**引用段落**

今天就来分享一下我们的实战经验，特别是如何通过MCP协议栈降低系统延迟30%，以及模块化设计如何提升并发处理能力。

1. 传统客服系统的三大痛点分析

在开始讲MCP方案之前，先说说我们遇到的具体问题。传统客服系统（包括很多市面上的SaaS产品）在复杂业务场景下普遍存在以下痛点：

对话状态丢失问题 用户在多轮对话中，如果网络波动或服务重启，对话上下文经常丢失。比如用户正在咨询订单退款流程，中途断线重连后，客服机器人又从头开始问“有什么可以帮您”，用户体验极差。

意图识别准确率低 简单的关键词匹配或规则引擎在复杂语义场景下准确率不足70%。用户说“我想取消昨天下午3点下单的那个手机”，传统系统可能只能识别“取消”和“订单”，但无法准确关联到具体订单和时间。

横向扩展困难 当并发用户数从几百增加到几千时，系统响应时间呈指数级增长。对话状态存储在单机内存中，无法有效分摊到多台服务器，扩容成本高且复杂。

**所示数据**
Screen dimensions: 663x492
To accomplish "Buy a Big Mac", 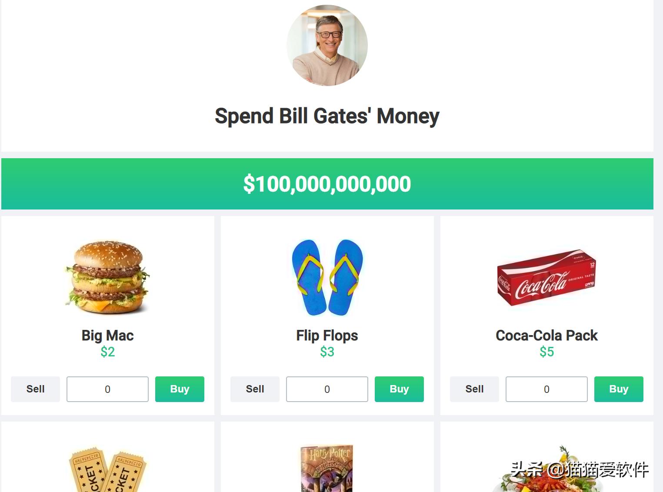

**练习任务**
a) 请根据客服系统引文回答以下问题：
(i) 作者称通过MCP协议栈使系统延迟降低了多少？
(ii) 在复杂语义场景下，简单的关键词匹配或规则引擎的准确率是多少？
(iii) 在传统系统中，对话状态存储在哪里？
b) 请接着客服系统引文的最后一句往下写。
完成这里的练习不需要用到列表。

**参考答案**
a)
(i) 降低了30%。
(ii) 不足70%。
(iii) 存储在单机内存中。

b)
2. 通信协议对比：gRPC vs WebSocket vs MCP

为了解决这些问题，我们对比了三种主流通信协议：

gRPC的优缺点

优点：基于HTTP/2，支持双向流，有完善的生态
缺点：消息保序依赖流ID管理，断线重连后状态恢复复杂
适用场景：内部微服务通信，对实时性要求不极端的场景

WebSocket的优缺点

优点：真正的全双工，连接建立后通信延迟低
缺点：缺乏原生的消息确认机制，大规模连接管理复杂
适用场景：简单的实时消息推送，在线聊天室等

MCP的核心优势 MCP是专门为消息控制设计的协议，我们在选型时主要看中这几个点：

内置消息序列号，确保消息有序到达
完善的连接状态管理，断线重连后自动同步状态
支持消息优先级，重要消息优先处理
协议层的心跳和健康检查机制

协议对比示意图

3. 核心实现：MCP智能客服系统架构

3.1 使用Protocol Buffers定义MCP消息格式

我们使用Protocol Buffers作为消息序列化方案，相比JSON性能提升明显，特别是在消息体较大时。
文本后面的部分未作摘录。